**Collected data**

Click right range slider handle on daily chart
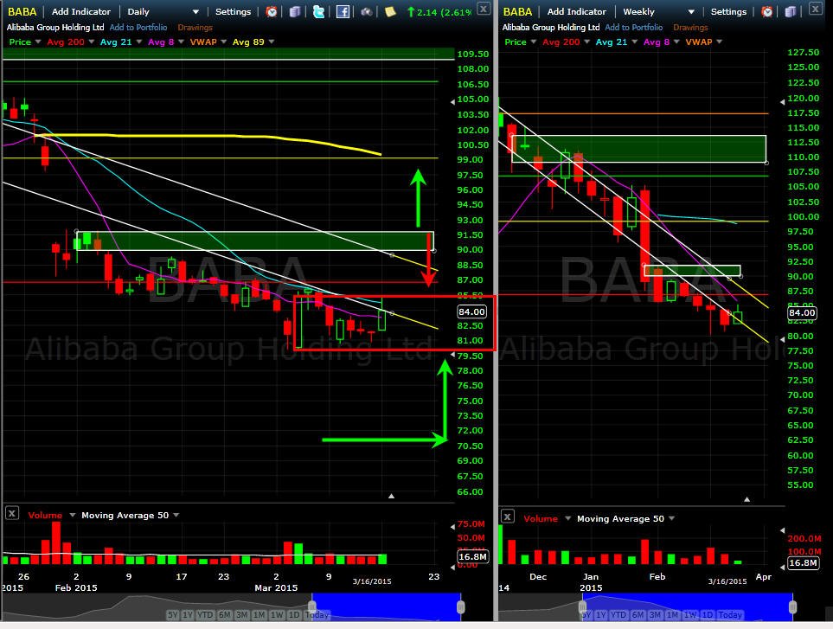Screen dimensions: 833x629 click(460, 607)
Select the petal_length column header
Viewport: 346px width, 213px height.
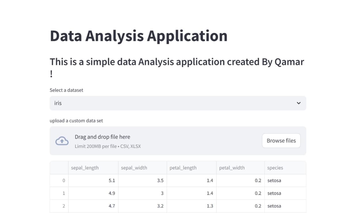click(183, 167)
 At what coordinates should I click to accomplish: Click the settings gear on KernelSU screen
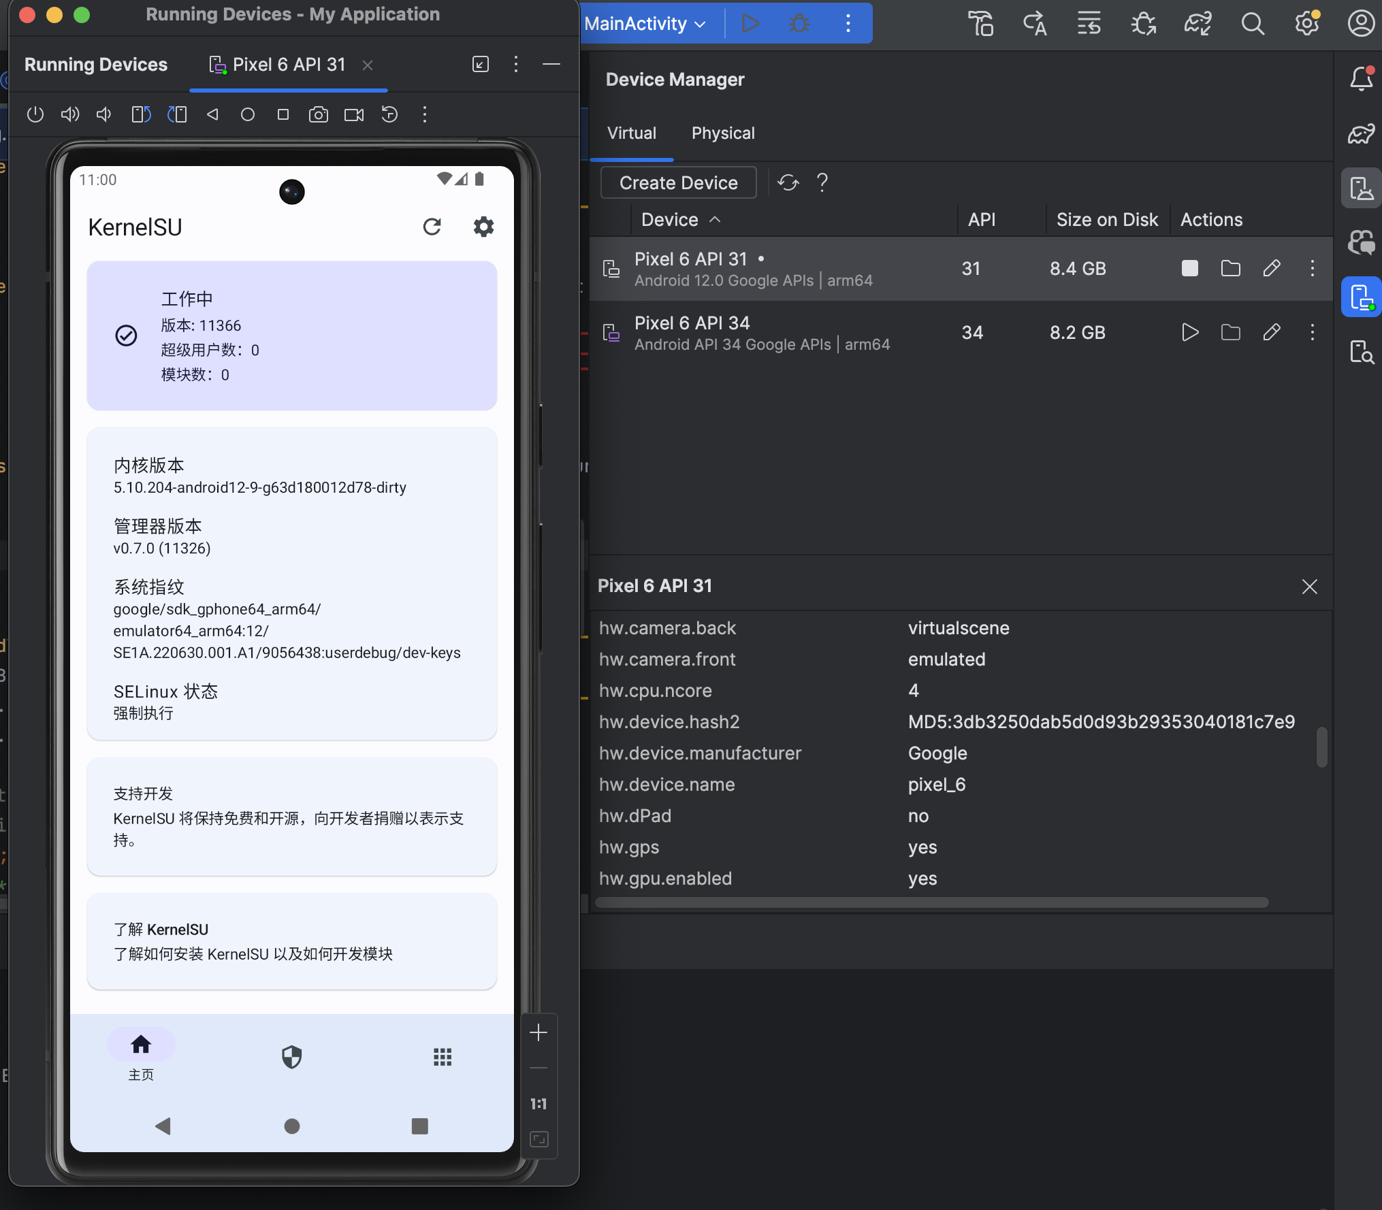[x=484, y=225]
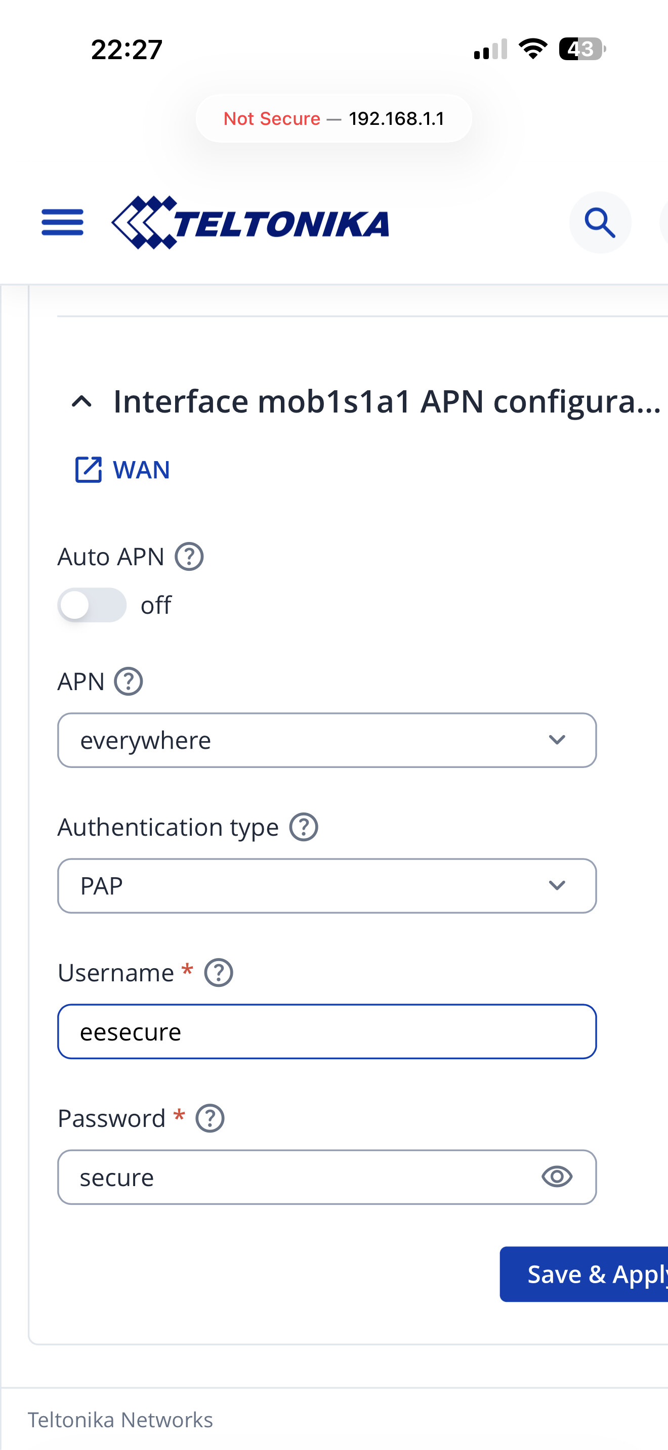
Task: Reveal password with the eye icon
Action: pos(557,1177)
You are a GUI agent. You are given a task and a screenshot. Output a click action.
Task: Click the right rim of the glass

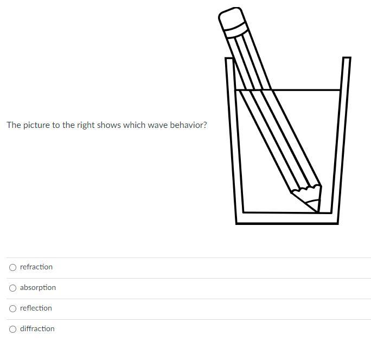(x=346, y=59)
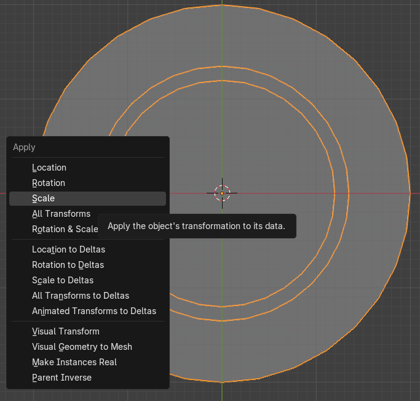Click Visual Geometry to Mesh

pos(82,347)
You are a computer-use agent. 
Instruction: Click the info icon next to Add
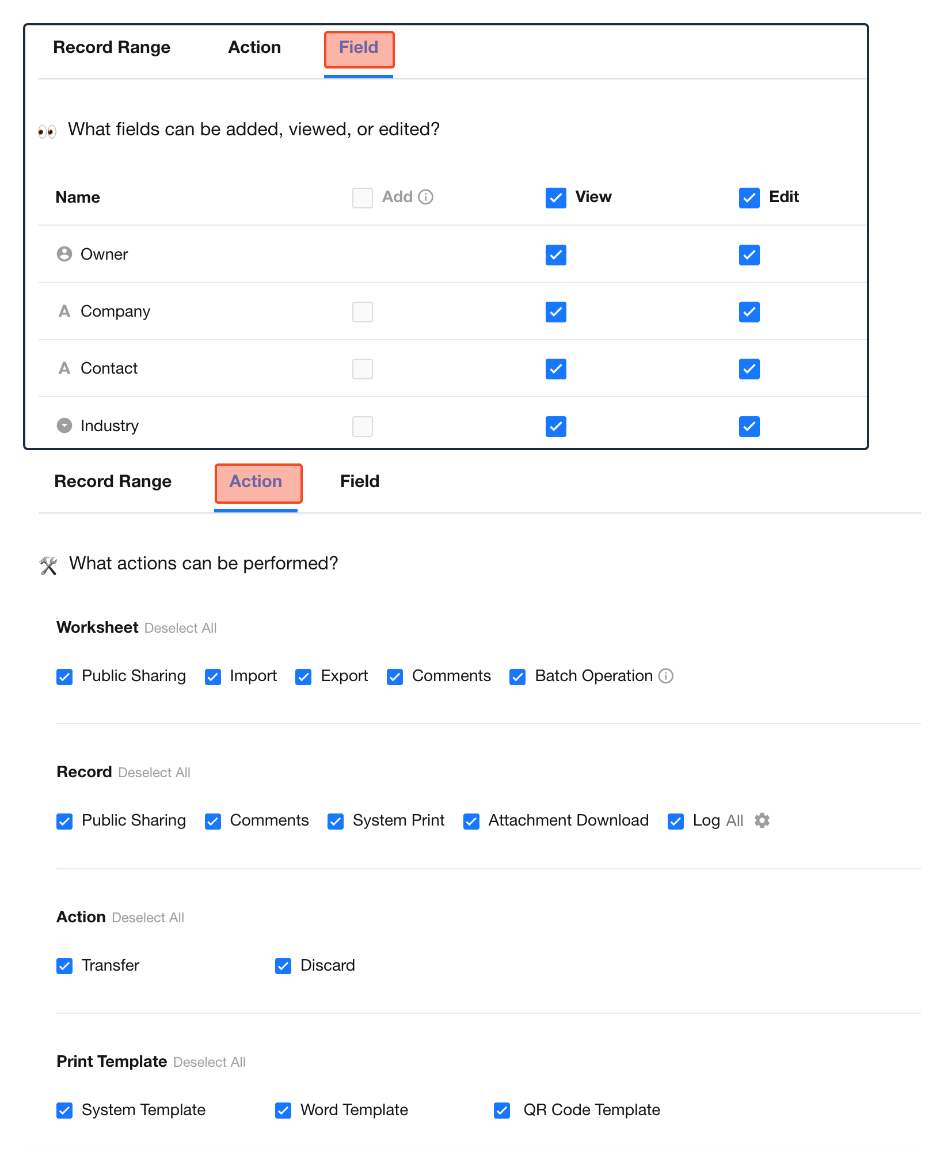click(x=425, y=197)
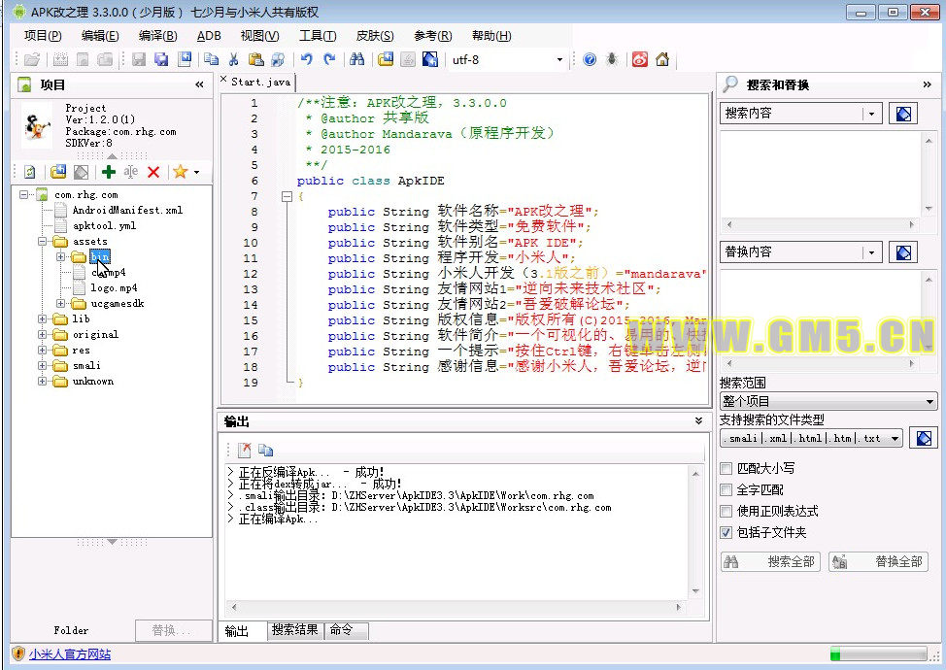This screenshot has width=946, height=670.
Task: Click the green plus add icon
Action: point(108,172)
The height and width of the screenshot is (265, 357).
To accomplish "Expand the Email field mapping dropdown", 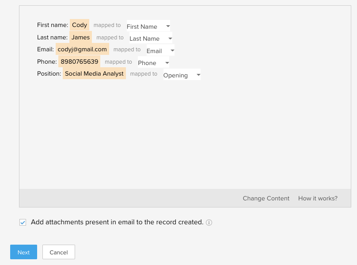I will [160, 51].
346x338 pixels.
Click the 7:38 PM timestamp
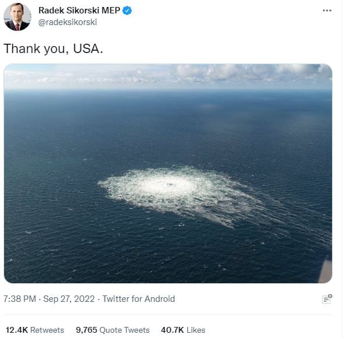tap(20, 299)
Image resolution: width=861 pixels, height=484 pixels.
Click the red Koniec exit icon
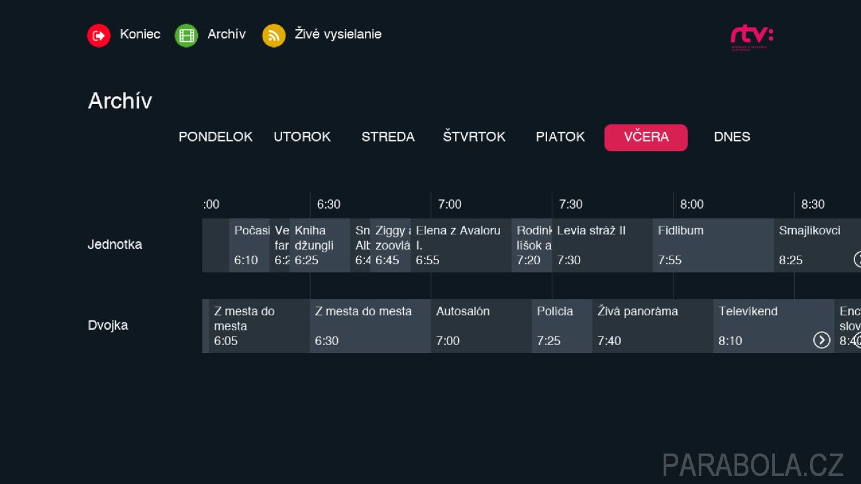point(99,35)
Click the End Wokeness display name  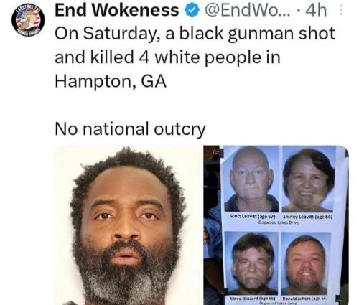(117, 10)
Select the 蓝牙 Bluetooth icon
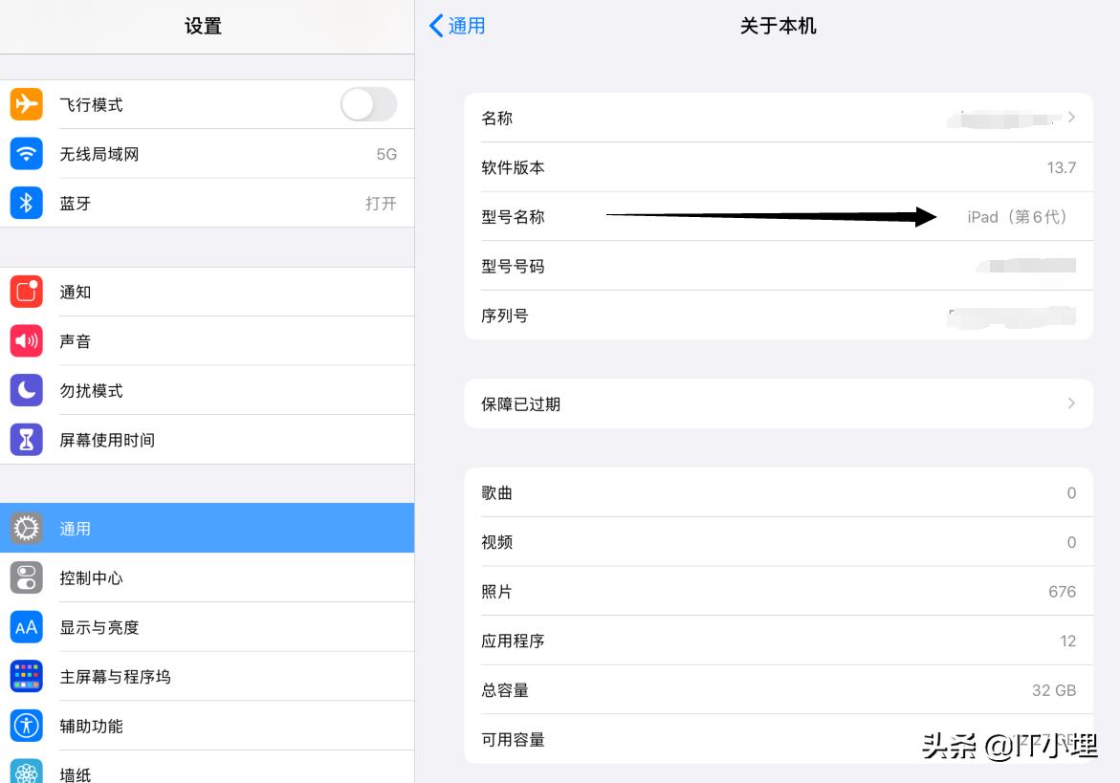 pyautogui.click(x=26, y=203)
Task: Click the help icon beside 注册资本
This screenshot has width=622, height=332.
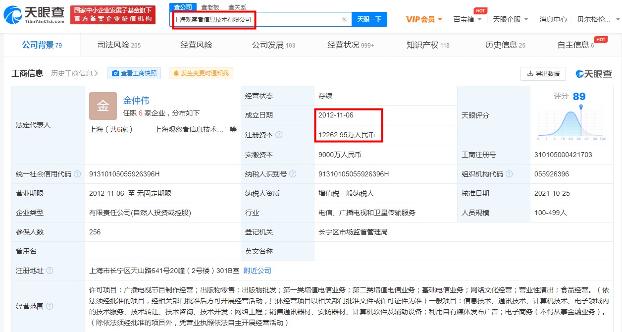Action: pos(279,135)
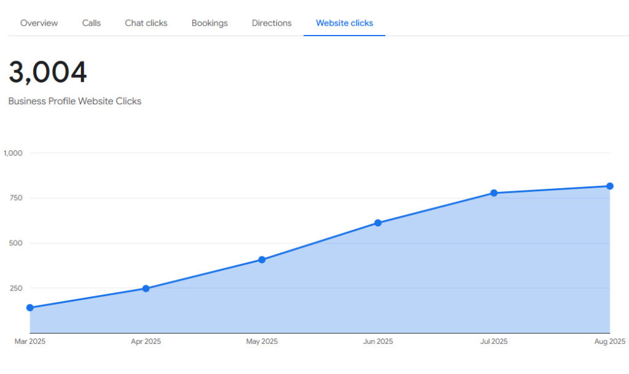Switch to the Calls tab

[x=91, y=23]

**ABOUT THIS EXERCISE**
Your answer must be a copy of every line in the data above that holds the string "pixels".

**WRITTEN REPLY**
346x338 pixels.
Image resolution: width=861 pixels, height=484 pixels.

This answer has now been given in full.